Cincinnati Pride started in 1973. In 2018, the event had approximately 120,000 attendees. The pride parade serves as the anchor event. The event has corporate and non-profit sponsors, including presenting sponsor Delta Air Lines, as well as others including P&G, US Bank, Fifth Third Bank, The Kroger Co., and TriHealth. Various LGBT and affinity groups are involved, too, including Human Rights Campaign, PFLAG, GLSEN, Dykes on Bikes, Imperial Court System, and various BDSM groups. Churches, entertainers and politicians are also involved.

==Festival==
The festival formed out of a political rally held in Fountain Square in Cincinnati. Today, the festival takes place at Sawyer Point Park and Yeatman's Cove the last weekend in June, the Cincinnati Pride Festival, along with the Pride Parade, commemorates the 1969 Stonewall riots in New York City. Previously, after the first Pride in April 1973, the event was held the second Sunday in June.

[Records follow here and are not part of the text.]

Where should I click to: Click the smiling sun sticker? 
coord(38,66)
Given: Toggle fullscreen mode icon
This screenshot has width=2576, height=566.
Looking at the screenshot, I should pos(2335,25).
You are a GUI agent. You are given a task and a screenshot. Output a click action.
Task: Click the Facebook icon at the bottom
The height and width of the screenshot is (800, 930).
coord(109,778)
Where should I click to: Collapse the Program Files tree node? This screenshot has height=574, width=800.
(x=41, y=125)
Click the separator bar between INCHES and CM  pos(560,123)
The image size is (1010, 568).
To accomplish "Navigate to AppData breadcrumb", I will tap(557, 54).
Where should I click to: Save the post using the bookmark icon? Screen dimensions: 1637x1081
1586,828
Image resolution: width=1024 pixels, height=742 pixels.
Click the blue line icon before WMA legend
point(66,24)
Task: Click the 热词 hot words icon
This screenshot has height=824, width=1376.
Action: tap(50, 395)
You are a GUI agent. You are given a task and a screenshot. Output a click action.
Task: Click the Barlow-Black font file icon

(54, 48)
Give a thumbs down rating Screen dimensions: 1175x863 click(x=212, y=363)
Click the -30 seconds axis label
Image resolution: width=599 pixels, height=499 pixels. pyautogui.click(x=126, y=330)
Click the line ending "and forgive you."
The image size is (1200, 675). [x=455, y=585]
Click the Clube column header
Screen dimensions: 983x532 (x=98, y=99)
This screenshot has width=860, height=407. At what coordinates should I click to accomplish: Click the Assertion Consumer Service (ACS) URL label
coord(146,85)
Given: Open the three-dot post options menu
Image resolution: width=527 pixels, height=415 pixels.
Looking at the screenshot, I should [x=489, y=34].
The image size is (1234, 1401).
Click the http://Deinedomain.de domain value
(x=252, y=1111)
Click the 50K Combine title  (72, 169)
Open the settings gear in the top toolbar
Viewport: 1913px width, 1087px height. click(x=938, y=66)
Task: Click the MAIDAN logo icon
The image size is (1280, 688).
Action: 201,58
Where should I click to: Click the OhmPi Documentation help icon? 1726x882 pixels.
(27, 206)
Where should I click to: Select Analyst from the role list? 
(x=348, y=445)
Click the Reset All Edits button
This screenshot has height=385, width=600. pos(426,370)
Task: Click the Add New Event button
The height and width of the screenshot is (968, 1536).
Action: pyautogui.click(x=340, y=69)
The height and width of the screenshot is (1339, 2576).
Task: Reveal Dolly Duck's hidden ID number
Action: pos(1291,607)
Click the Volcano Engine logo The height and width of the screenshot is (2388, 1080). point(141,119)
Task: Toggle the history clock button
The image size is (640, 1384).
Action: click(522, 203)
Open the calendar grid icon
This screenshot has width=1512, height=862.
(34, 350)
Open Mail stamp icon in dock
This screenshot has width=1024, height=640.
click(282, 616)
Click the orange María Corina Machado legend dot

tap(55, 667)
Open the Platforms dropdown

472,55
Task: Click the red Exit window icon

In addition to the parade and festival, the event's organizers have expanded the celebration to include numerous fundraisers, gay-themed city bike rides, movie screenings, fashion shows featuring the work of local designers, brunches, and local events at the Cincinnati Art Museum.

==Administration==
After the 40th anniversary of the festival, in 2013, Cincinnati Pride incorporated as a non-profit organization in the State of Ohio and was granted its tax exempt status as a public charity in November, 2015 by the IRS. It is governed by a volunteer board of trustees and ran entirely by volunteers. Before becoming an independent Pride organization, the event was run by various local LGBT groups, including the Greater Cincinnati Gay & Lesbian Coalition (1978–1993), the independent committee known as Cincinnati Pride (2000–2004), the Gay and Lesbian Center of Greater Cincinnati (2004–2009), and the Greater Cincinnati Gay Chamber of Commerce (2010–2013).